- Opening Delimiter -
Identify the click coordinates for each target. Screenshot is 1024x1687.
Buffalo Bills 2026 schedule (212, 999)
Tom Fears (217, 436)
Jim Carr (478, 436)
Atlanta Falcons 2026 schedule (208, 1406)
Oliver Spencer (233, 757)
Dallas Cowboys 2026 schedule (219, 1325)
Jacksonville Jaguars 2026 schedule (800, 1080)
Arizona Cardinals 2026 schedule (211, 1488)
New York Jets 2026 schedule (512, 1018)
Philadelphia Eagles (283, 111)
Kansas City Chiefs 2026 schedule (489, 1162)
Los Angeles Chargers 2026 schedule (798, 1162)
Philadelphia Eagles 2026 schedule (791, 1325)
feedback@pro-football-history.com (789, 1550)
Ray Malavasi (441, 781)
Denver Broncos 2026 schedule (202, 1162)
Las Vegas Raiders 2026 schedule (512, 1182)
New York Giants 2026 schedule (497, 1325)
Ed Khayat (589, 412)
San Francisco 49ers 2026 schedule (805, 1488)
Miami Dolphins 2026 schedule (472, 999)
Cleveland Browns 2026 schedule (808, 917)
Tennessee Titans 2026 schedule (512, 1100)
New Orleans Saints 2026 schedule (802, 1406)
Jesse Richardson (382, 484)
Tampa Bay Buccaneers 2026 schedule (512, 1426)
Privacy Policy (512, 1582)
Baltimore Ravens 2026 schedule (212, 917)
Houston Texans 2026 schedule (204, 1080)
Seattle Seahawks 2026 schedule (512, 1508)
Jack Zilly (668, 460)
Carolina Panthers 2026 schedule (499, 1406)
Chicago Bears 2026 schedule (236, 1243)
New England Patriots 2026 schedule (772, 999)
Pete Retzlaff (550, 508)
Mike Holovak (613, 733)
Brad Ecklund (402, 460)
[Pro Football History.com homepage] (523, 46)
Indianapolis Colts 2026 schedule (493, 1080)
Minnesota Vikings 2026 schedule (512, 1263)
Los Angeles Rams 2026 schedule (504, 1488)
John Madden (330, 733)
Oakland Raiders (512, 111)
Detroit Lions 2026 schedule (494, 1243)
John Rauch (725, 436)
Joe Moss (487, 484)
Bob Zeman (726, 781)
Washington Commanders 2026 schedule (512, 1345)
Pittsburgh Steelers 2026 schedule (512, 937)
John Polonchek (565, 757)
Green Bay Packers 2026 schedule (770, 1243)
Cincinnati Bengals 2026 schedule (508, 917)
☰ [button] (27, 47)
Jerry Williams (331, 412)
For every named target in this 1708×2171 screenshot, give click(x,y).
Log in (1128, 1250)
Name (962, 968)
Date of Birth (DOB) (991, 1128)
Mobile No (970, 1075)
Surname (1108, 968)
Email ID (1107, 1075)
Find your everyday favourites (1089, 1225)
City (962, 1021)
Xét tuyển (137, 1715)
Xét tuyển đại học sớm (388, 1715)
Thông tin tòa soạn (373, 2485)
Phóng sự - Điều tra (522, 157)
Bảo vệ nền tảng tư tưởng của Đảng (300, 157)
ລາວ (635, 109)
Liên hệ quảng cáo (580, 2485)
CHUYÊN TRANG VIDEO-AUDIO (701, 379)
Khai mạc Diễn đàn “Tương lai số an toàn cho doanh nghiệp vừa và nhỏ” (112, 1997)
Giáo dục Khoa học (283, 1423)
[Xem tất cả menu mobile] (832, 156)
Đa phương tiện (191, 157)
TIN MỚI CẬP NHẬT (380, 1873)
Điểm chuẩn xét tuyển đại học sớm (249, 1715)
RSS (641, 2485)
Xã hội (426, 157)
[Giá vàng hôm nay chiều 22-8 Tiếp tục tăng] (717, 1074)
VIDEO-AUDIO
- Closing Delimiter -
** Exercise prompt **
Where the string "AUDIO" appears in a line of the entries above, return that line.

** Answer section **
CHUYÊN TRANG VIDEO-AUDIO (701, 379)
VIDEO-AUDIO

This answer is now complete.